• [STORED DATA]

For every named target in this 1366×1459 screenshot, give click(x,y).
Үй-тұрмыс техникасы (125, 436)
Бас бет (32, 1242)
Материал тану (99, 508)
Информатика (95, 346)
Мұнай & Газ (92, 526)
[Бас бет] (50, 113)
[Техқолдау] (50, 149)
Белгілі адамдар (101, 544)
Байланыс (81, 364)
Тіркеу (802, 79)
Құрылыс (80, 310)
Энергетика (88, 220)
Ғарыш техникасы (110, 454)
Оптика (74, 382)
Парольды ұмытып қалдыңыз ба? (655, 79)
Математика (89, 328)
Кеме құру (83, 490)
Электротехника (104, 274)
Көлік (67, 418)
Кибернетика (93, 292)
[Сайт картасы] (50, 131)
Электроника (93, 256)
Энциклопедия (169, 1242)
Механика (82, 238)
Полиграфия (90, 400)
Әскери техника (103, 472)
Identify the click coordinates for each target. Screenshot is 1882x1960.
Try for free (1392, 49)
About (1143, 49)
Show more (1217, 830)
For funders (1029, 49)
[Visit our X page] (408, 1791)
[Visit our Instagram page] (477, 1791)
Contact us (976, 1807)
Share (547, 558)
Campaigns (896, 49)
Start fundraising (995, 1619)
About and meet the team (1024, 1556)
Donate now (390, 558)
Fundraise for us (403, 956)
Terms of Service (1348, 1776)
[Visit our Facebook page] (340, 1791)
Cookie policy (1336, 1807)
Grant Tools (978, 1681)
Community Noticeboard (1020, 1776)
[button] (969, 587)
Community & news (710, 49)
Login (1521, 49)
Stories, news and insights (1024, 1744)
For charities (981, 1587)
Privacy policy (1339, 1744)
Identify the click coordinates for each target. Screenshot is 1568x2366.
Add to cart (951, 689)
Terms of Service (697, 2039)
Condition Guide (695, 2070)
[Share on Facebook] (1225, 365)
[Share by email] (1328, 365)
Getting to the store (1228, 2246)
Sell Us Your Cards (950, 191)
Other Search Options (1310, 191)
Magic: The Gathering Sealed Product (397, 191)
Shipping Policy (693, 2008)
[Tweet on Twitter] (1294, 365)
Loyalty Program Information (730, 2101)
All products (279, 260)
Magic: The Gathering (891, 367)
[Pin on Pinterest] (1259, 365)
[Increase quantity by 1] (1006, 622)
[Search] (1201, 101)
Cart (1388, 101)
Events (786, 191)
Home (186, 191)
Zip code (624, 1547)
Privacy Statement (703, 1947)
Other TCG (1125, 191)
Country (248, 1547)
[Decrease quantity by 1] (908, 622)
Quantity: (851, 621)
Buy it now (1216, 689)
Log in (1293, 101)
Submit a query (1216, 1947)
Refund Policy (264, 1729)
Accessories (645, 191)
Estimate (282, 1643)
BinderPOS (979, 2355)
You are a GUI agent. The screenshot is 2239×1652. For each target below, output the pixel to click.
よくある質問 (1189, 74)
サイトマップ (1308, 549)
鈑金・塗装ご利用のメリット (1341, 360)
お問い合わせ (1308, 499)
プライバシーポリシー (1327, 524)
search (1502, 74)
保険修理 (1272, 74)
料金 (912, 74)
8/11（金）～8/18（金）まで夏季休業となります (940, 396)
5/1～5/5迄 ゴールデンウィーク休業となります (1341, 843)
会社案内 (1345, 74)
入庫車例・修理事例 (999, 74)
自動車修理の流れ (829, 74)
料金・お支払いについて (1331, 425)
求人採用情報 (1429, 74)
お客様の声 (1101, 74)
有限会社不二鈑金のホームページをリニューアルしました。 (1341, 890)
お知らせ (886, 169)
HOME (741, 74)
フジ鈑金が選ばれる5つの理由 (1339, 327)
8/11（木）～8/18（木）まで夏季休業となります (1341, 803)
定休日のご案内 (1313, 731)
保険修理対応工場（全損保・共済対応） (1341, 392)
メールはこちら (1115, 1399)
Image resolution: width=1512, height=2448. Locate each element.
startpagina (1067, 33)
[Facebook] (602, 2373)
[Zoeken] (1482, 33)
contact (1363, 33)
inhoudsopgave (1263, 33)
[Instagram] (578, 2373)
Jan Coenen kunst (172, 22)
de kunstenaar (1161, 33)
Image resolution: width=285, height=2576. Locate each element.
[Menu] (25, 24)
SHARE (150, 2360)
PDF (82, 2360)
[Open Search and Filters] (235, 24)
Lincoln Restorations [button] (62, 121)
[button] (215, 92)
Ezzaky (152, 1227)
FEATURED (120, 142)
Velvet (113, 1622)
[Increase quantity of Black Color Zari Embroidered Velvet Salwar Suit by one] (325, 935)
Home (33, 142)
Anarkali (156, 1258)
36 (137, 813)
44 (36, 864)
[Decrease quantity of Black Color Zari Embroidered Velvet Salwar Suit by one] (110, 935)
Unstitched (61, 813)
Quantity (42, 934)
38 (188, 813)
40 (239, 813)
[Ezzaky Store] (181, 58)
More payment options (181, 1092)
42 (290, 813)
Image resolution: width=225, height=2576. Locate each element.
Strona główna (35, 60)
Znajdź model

• [EXERCISE OBJECTIVE] Copy out every entry above exactly.

• [RESULT OF THE TASK]
For every named target in this 1366×1459 screenshot, give click(x,y).
Үй-тұрмыс техникасы (125, 436)
Бас бет (32, 1242)
Материал тану (99, 508)
Информатика (95, 346)
Мұнай & Газ (92, 526)
[Бас бет] (50, 113)
[Техқолдау] (50, 149)
Белгілі адамдар (101, 544)
Байланыс (81, 364)
Тіркеу (802, 79)
Құрылыс (80, 310)
Энергетика (88, 220)
Ғарыш техникасы (110, 454)
Оптика (74, 382)
Парольды ұмытып қалдыңыз ба? (655, 79)
Математика (89, 328)
Кеме құру (83, 490)
Электротехника (104, 274)
Көлік (67, 418)
Кибернетика (93, 292)
[Сайт картасы] (50, 131)
Электроника (93, 256)
Энциклопедия (169, 1242)
Механика (82, 238)
Полиграфия (90, 400)
Әскери техника (103, 472)
Identify the click coordinates for each target. Screenshot is 1882x1960.
Try for free (1392, 49)
About (1143, 49)
Show more (1217, 830)
For funders (1029, 49)
[Visit our X page] (408, 1791)
[Visit our Instagram page] (477, 1791)
Contact us (976, 1807)
Share (547, 558)
Campaigns (896, 49)
Start fundraising (995, 1619)
About and meet the team (1024, 1556)
Donate now (390, 558)
Fundraise for us (403, 956)
Terms of Service (1348, 1776)
[Visit our Facebook page] (340, 1791)
Cookie policy (1336, 1807)
Grant Tools (978, 1681)
Community Noticeboard (1020, 1776)
[button] (969, 587)
Community & news (710, 49)
Login (1521, 49)
Stories, news and insights (1024, 1744)
For charities (981, 1587)
Privacy policy (1339, 1744)
Identify the click coordinates for each target. Screenshot is 1568x2366.
Add to cart (951, 689)
Terms of Service (697, 2039)
Condition Guide (695, 2070)
[Share on Facebook] (1225, 365)
[Share by email] (1328, 365)
Getting to the store (1228, 2246)
Sell Us Your Cards (950, 191)
Other Search Options (1310, 191)
Magic: The Gathering Sealed Product (397, 191)
Shipping Policy (693, 2008)
[Tweet on Twitter] (1294, 365)
Loyalty Program Information (730, 2101)
All products (279, 260)
Magic: The Gathering (891, 367)
[Pin on Pinterest] (1259, 365)
[Increase quantity by 1] (1006, 622)
[Search] (1201, 101)
Cart (1388, 101)
Events (786, 191)
Home (186, 191)
Zip code (624, 1547)
Privacy Statement (703, 1947)
Other TCG (1125, 191)
Country (248, 1547)
[Decrease quantity by 1] (908, 622)
Quantity: (851, 621)
Buy it now (1216, 689)
Log in (1293, 101)
Submit a query (1216, 1947)
Refund Policy (264, 1729)
Accessories (645, 191)
Estimate (282, 1643)
BinderPOS (979, 2355)
You are a GUI agent. The screenshot is 2239×1652. For each target below, output the pixel to click.
よくある質問 (1189, 74)
サイトマップ (1308, 549)
鈑金・塗装ご利用のメリット (1341, 360)
お問い合わせ (1308, 499)
プライバシーポリシー (1327, 524)
search (1502, 74)
保険修理 (1272, 74)
料金 (912, 74)
8/11（金）～8/18（金）まで夏季休業となります (940, 396)
5/1～5/5迄 ゴールデンウィーク休業となります (1341, 843)
会社案内 (1345, 74)
入庫車例・修理事例 (999, 74)
自動車修理の流れ (829, 74)
料金・お支払いについて (1331, 425)
求人採用情報 (1429, 74)
お客様の声 (1101, 74)
有限会社不二鈑金のホームページをリニューアルしました。 (1341, 890)
お知らせ (886, 169)
HOME (741, 74)
フジ鈑金が選ばれる5つの理由 (1339, 327)
8/11（木）～8/18（木）まで夏季休業となります (1341, 803)
定休日のご案内 (1313, 731)
保険修理対応工場（全損保・共済対応） (1341, 392)
メールはこちら (1115, 1399)
Image resolution: width=1512, height=2448. Locate each element.
startpagina (1067, 33)
[Facebook] (602, 2373)
[Zoeken] (1482, 33)
contact (1363, 33)
inhoudsopgave (1263, 33)
[Instagram] (578, 2373)
Jan Coenen kunst (172, 22)
de kunstenaar (1161, 33)
Image resolution: width=285, height=2576. Locate each element.
[Menu] (25, 24)
SHARE (150, 2360)
PDF (82, 2360)
[Open Search and Filters] (235, 24)
Lincoln Restorations [button] (62, 121)
[button] (215, 92)
Ezzaky (152, 1227)
FEATURED (120, 142)
Velvet (113, 1622)
[Increase quantity of Black Color Zari Embroidered Velvet Salwar Suit by one] (325, 935)
Home (33, 142)
Anarkali (156, 1258)
36 (137, 813)
44 (36, 864)
[Decrease quantity of Black Color Zari Embroidered Velvet Salwar Suit by one] (110, 935)
Unstitched (61, 813)
Quantity (42, 934)
38 (188, 813)
40 (239, 813)
[Ezzaky Store] (181, 58)
More payment options (181, 1092)
42 (290, 813)
Image resolution: width=225, height=2576. Locate each element.
Strona główna (35, 60)
Znajdź model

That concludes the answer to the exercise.